● Yapılacak İşlemler
a. Foça yazısına göre geçen haftalarda dünyanın kaç ülkesinde tsunami alarmı verilmiştir?
b. Foça yazısında "Günleri sayıyormuş gibi" ifadesinden "gelen düğün bayram!" ifadesine kadar olan bölümü aynen kopyalayınız.
c. Aşağıdaki ifadelerin Foça yazısıyla uyuşup uyuşmadığını belirtiniz; her biri için evet ya da hayır deyip kararı veren sözcükleri yazıdan aynen alıntılayınız.
(i) Avrupa, fırtınaya karşı kırmızı alarma geçmiştir.
(ii) Portekiz'deki sel ve kasırgalardan söz edilmektedir.
(iii) Deniz, limon küfüne bürünmüş olarak tasvir edilmektedir.

● Okunacak Metin
::::
Yaşça Hoşça, Aşçı Fok'ca
Islanıp, çeken küçülen bir hırka gibi Foça bugün. Öylesine küçük, öylesine hap kadar ki, ufalıp çoktan girdi cebime. Cebimde Foça taşları, beş taş oynuyorum parmak uçlarımda.
Günleri sayıyormuş gibi yapıyorum; Tanrım ne çabuk geçiyor haftalar! Sulu sepken yağmur gibi kayıp geçiyor bütün her şey ve ben yine yetişemiyorum zamana...
Islak ve kaygan yine yağmurda Foça, ne çok yağdı mubarek bu yıl. Eskilerin deyimiyle rahmet yağıyor diyorduk fakat, rahmetin inayeti rahmet okutur oldu sanki!
İçimden yağmurun romantizmini yazasım geliyor diye suçlu olabilir miyim duygularımdan? Salt bizim sorunumuz olsa hay bin kunduz, yok efendim dünya sel, deprem, kasırgaların esaretinde. Küresel sorun, elle gelen düğün bayram!
Küresel iklim değişimleri bizim suçumuz olabilir mi? Şili'deki, Haiti ve Tayvan'daki depremlerden, Portekiz'deki sel ve kasırgalardan kendimize nasıl bir payda çıkarıyoruz? Geçen haftalarda dünyanın 53 ülkesinde tsunami alarmı verilmişti, Avrupa fırtınaya karşı turuncu alarma geçmişti. "Neyse geldi geçti" diyebilir miyiz? Bu kadar sıradan yaklaşımlar bizi yansıtabilir mi? Ne çok soru var; eminim bir o kadar da yanıt...
Bütün bunlar yaşamın cilveleri, yaşıyorsak göreceğiz orman yangınlarımızın sonuçlarını, betonlaşan doğanın isyanını, sanayileşmenin geri dönüşümünü...
Biz yine Phokaia sırtlarını döven yağmurun kamçısıyla akıyoruz denize doğru... Deniz, limon küfüne bürünmüş, yağmurla terbiyelenen yumuşacık bir çorba gibi. Kaygan, ılık ve merhem gibi iyi gelen bir Foça.
::::
● Sağlanan Veriler

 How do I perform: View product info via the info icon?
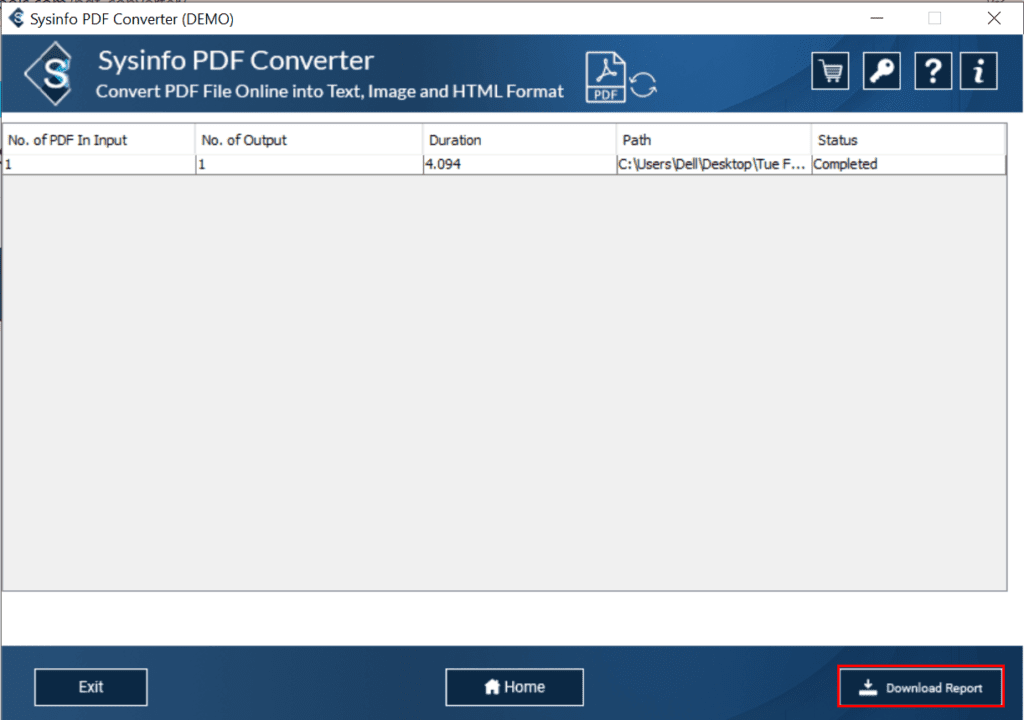(x=978, y=70)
::::
● Alıştırma Yanıtları
a. Dünyanın 53 ülkesinde.

b.
Günleri sayıyormuş gibi yapıyorum; Tanrım ne çabuk geçiyor haftalar! Sulu sepken yağmur gibi kayıp geçiyor bütün her şey ve ben yine yetişemiyorum zamana...
Islak ve kaygan yine yağmurda Foça, ne çok yağdı mubarek bu yıl. Eskilerin deyimiyle rahmet yağıyor diyorduk fakat, rahmetin inayeti rahmet okutur oldu sanki!
İçimden yağmurun romantizmini yazasım geliyor diye suçlu olabilir miyim duygularımdan? Salt bizim sorunumuz olsa hay bin kunduz, yok efendim dünya sel, deprem, kasırgaların esaretinde. Küresel sorun, elle gelen düğün bayram!

c.
(i) Hayır: "Avrupa fırtınaya karşı turuncu alarma geçmişti"
(ii) Evet: "Portekiz'deki sel ve kasırgalardan"
(iii) Evet: "Deniz, limon küfüne bürünmüş"